Most everyone was committed and possessed the attitude of absolute ownership that characterized the great majority of Cubans in the first thirty years of the revolution.

Today, among the many errors committed that have weighed down our economic base, the neglect of the sugar industry — which had been the main production line in the country — has been the worst.

According to statistics disclosed by Juan Triana, a specialist with the Center for the Study of the Cuban Economy and a tenured professor at the University of Havana:

“At this time, the average growth rate of that industry is negative.  In the last three and a half years, the industry declined by more than 50 percent, something which is absolutely illogical because it’s one of the most strategic sectors for the country.  Moreover, it’s the one with the most potential, given its capacity and versatility…”

Despite being the economic activity in which the greatest cumulative knowledge is possessed, it’s not exploited.  Despite being the sector in which the labor force numbers around 200,000 (of the country’s total labor force of four million) its productive capacity is being squandered.

Throughout the whole course of a year, this industry can produce food, energy, alcohol, and other products with a wide variety of uses.  A sugar mill can generate electricity at lower costs than a thermoelectric oil-burning plant, plus a mill uses renewable energy.

Notwithstanding, we stopped investing in the technology necessary to develop this industry.  It can be said that this industry is almost broke, as evidenced by the closing of so many mills (in 1959 we had hundreds of sugar refineries, but today only around 60 are active).

We made strategic errors in prioritizing other areas of the economy that promised certain long-term hard currency revenue streams, but never at the magnitude that could have resulted from sugar.  Currently sugar is the most stable commodity on the world market and its prices have reached $500 a ton.  Yet, paradoxically, we don’t export sugar.

Our grandparents used to say “without sugar there is no country.”   Surprisingly we’ve survived, though of course under conditions of economic pauperism.  We depended on selling 85 percent of our sugar to the Soviet Union from the 1960s until the collapse of the socialist camp.

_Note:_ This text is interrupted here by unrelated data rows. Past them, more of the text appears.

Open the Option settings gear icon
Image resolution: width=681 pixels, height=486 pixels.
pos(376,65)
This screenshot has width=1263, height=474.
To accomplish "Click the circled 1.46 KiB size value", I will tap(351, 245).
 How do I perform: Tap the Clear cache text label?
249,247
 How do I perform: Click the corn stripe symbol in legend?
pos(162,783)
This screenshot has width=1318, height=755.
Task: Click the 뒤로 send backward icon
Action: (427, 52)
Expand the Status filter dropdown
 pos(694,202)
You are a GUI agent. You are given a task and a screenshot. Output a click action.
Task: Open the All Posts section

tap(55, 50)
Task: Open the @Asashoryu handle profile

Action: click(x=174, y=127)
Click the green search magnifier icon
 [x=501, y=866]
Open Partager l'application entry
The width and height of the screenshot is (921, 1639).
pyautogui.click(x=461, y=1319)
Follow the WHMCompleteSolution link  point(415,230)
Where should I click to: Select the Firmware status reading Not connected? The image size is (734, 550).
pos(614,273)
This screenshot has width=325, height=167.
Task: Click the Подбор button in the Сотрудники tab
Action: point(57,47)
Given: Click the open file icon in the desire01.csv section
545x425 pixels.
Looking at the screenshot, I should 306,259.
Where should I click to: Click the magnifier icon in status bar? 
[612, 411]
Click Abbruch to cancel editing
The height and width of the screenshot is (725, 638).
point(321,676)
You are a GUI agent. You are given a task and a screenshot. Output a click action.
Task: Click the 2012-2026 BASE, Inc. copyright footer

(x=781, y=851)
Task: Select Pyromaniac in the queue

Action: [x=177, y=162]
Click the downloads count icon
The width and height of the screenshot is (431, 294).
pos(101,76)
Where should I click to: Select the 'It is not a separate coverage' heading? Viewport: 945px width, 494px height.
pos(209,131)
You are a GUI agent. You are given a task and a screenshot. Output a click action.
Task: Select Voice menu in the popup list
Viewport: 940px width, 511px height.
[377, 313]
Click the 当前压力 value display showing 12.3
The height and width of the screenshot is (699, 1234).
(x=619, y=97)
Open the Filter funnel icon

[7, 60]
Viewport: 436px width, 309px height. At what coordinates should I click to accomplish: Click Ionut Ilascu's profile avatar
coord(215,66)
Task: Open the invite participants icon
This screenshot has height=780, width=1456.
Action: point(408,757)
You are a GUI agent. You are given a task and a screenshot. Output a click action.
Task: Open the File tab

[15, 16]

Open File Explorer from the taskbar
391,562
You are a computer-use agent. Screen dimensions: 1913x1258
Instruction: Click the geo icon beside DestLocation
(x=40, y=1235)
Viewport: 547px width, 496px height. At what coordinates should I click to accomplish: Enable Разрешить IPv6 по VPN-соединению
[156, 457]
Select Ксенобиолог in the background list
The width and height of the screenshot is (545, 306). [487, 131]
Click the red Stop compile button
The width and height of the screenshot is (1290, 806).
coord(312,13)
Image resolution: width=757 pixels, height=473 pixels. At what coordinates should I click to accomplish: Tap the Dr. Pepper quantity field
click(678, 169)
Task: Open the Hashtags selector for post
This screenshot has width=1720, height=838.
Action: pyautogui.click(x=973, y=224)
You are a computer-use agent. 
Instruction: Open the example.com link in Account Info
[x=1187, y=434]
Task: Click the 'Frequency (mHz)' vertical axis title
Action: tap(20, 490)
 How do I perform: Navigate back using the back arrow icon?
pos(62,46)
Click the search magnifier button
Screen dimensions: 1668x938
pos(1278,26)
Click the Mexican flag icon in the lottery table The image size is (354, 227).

Sugar is part of the history of Cuba.  Now submerged in the work of recovering the sugar industry, it is one of the priorities of the new economic policies of the current government.  We will have to rethink failed tactics.   Sugar is needed… sugar is the key to growth.

One thought on “The Weight of Sugar in Cuba

  • I disagree about what the priorities should be.

    If you have noticed third world countries are producers of raw material like in this case for Cuba was sugar. Instead of concentrating or trying to develop a secondary and tertiary derivative product out of sugar that could be even more profitable.
    Production of alcoholic beverage and candies should be the priorities. They will create demand for the sugar that can be produced in the country.
    Cuba is in general a typical third world country. Producer of raw materials that other countries buy and elaborate and are able to charge a premium. How about developing those industries around the nickel or cooper or sugar? In such cases if the products are good they will be sold in the world market for much higher price than the row material and will also give much needed employment to Cubans.